** Opening Records for the task block **

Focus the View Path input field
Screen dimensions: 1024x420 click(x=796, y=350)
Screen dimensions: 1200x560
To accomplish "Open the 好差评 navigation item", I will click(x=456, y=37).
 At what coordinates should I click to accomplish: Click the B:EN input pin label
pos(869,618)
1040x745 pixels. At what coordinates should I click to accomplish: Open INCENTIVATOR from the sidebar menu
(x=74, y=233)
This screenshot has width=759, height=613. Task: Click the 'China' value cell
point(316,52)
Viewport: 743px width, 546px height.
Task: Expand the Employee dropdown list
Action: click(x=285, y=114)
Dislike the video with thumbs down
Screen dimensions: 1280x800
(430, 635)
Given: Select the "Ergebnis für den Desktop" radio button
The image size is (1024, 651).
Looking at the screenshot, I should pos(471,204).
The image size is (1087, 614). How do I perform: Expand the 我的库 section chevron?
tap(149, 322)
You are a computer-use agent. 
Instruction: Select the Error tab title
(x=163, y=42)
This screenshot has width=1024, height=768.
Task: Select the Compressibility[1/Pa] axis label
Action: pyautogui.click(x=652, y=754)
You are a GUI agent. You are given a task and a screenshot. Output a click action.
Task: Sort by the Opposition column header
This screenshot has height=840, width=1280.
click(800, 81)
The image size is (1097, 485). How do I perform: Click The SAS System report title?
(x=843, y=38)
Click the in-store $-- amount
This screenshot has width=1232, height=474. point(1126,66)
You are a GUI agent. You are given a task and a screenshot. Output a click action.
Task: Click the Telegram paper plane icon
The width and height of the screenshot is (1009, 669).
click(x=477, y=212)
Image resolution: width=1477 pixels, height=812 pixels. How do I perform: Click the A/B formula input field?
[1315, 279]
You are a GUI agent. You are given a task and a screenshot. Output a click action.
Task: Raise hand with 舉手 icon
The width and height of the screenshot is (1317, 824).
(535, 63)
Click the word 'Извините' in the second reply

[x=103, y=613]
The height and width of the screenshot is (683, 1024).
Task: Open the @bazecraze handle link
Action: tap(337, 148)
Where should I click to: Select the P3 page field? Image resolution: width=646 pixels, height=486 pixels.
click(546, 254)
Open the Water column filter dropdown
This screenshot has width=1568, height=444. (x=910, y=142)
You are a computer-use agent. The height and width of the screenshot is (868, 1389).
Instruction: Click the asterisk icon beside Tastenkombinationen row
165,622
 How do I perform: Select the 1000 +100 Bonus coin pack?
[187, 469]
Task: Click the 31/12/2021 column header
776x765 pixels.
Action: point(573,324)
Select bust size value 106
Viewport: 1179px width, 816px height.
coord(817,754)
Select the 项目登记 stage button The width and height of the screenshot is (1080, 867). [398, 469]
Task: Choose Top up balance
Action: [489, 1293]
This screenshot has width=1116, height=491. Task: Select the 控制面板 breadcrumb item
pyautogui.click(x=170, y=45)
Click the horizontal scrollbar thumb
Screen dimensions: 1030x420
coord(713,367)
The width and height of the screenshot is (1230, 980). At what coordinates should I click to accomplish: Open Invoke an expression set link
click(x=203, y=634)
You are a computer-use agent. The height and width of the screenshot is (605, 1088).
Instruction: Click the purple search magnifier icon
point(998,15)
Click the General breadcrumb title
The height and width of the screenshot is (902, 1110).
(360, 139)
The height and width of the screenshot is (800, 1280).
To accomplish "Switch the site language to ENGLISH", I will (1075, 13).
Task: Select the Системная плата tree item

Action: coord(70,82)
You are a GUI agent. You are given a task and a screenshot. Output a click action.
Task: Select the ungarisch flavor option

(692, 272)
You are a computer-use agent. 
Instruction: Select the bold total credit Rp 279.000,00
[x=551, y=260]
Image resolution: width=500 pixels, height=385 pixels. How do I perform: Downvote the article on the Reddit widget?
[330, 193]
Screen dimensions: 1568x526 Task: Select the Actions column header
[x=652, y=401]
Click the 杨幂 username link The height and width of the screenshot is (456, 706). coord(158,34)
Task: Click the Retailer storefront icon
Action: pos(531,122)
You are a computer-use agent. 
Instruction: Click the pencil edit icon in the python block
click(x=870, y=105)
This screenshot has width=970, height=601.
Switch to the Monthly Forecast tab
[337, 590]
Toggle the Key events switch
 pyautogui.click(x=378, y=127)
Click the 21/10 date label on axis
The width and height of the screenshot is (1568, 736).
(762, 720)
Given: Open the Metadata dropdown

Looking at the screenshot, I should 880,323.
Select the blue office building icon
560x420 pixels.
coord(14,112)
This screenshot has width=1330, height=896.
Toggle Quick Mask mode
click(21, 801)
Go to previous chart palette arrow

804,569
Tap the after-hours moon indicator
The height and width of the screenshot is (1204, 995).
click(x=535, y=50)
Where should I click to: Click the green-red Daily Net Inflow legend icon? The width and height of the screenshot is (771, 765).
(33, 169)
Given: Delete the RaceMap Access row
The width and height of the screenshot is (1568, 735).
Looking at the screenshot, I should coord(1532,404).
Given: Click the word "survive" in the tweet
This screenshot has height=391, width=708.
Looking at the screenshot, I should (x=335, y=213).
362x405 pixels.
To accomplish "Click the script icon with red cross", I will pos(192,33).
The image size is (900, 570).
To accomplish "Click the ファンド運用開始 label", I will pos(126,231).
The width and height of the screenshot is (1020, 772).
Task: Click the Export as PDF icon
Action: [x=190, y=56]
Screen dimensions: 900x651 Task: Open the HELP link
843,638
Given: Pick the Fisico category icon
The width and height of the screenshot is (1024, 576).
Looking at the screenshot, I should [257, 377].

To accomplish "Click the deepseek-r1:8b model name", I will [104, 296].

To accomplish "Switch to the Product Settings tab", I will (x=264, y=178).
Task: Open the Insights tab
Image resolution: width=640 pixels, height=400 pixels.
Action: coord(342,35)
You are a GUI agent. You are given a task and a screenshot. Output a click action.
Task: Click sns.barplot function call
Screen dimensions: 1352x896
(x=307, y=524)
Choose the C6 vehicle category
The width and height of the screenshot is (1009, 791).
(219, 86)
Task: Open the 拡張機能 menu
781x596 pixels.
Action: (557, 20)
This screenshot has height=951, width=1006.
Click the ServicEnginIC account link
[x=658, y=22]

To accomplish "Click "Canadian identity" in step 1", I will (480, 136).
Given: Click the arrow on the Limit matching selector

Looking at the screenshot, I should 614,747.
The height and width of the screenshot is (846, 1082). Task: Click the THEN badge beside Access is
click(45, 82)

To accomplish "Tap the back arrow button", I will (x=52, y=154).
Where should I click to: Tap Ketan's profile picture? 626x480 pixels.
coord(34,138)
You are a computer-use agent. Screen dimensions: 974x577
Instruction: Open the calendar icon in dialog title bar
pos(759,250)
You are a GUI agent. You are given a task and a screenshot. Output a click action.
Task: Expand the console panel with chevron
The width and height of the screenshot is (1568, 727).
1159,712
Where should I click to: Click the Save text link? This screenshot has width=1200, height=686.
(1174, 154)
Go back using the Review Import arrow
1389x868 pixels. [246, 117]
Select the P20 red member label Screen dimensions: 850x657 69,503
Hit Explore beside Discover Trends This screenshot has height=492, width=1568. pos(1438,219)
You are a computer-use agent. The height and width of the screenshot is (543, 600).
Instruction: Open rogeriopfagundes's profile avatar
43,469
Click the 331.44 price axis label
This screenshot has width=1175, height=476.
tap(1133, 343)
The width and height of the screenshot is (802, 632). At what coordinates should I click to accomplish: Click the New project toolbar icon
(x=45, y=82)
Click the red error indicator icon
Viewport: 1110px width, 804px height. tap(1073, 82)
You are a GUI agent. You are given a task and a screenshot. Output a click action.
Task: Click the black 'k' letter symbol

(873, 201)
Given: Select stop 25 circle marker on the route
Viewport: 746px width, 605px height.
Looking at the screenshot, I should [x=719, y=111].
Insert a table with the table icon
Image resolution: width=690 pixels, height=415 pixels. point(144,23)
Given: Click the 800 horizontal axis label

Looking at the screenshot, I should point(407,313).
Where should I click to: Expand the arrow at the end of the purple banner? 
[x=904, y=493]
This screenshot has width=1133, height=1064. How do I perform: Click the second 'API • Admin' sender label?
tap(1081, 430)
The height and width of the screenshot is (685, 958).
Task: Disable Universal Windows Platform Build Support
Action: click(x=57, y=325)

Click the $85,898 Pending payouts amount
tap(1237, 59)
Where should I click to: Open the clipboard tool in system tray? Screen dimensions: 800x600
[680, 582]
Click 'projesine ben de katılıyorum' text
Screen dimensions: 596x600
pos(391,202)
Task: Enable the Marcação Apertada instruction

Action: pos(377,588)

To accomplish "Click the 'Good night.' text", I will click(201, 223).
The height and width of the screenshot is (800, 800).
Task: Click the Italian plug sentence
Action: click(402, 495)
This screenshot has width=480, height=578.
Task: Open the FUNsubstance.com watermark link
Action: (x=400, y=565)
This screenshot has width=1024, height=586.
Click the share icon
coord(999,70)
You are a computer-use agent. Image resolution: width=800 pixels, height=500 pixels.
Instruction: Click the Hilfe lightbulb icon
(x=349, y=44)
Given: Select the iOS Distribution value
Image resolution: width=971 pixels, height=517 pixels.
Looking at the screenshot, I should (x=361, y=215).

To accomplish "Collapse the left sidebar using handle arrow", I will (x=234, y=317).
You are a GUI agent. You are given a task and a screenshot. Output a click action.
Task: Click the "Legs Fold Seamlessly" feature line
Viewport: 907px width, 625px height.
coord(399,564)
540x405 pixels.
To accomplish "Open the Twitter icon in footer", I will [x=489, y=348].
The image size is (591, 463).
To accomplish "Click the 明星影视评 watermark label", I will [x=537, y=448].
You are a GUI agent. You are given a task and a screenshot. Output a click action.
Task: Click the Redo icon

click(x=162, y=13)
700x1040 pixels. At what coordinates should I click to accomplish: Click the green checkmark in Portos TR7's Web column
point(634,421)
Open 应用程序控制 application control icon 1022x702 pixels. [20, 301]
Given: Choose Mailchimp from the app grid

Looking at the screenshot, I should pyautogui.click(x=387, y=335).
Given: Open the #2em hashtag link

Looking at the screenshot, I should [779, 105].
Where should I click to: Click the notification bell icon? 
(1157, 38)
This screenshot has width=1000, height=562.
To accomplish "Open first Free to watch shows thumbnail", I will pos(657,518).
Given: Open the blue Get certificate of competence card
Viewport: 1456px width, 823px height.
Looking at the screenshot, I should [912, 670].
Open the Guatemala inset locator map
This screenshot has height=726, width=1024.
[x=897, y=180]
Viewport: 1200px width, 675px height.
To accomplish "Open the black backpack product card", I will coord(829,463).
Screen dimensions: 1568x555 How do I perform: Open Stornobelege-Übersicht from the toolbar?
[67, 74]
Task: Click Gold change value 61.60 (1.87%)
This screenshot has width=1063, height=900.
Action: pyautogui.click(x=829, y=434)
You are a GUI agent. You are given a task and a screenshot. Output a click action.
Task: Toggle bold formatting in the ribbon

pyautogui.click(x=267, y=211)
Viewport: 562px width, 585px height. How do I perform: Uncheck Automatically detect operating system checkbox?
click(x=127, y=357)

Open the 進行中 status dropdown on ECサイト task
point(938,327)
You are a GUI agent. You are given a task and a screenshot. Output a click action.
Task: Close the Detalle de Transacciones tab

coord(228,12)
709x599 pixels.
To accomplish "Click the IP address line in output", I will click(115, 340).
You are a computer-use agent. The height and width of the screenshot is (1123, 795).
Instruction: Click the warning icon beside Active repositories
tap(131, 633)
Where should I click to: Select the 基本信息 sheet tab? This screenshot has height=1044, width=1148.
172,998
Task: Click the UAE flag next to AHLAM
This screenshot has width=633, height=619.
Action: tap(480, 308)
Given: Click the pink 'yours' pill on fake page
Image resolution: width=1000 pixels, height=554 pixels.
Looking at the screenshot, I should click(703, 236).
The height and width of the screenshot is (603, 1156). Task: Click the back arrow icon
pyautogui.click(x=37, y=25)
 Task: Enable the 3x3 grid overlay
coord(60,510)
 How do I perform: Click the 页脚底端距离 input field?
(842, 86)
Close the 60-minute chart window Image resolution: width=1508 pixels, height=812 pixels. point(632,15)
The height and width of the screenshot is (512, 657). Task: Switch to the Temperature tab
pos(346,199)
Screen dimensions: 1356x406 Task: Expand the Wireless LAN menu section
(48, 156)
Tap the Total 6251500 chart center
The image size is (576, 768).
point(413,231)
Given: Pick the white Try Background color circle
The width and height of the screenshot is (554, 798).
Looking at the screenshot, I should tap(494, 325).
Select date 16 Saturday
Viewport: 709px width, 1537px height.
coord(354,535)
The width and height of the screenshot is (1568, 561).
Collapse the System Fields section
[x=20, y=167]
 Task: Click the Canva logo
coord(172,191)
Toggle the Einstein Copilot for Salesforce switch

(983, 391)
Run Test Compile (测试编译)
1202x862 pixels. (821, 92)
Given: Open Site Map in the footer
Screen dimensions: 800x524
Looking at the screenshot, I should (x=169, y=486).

** Closing Records for the task block **

→ **What you need to do**
Begin at the line above that has "Instruction: Click the pencil" and stop after the line that has "Click the 21/10 date label on axis", copying each line exactly and adding nothing else.

→ **Written response**
Instruction: Click the pencil edit icon in the python block
click(x=870, y=105)
This screenshot has width=970, height=601.
Switch to the Monthly Forecast tab
[337, 590]
Toggle the Key events switch
 pyautogui.click(x=378, y=127)
Click the 21/10 date label on axis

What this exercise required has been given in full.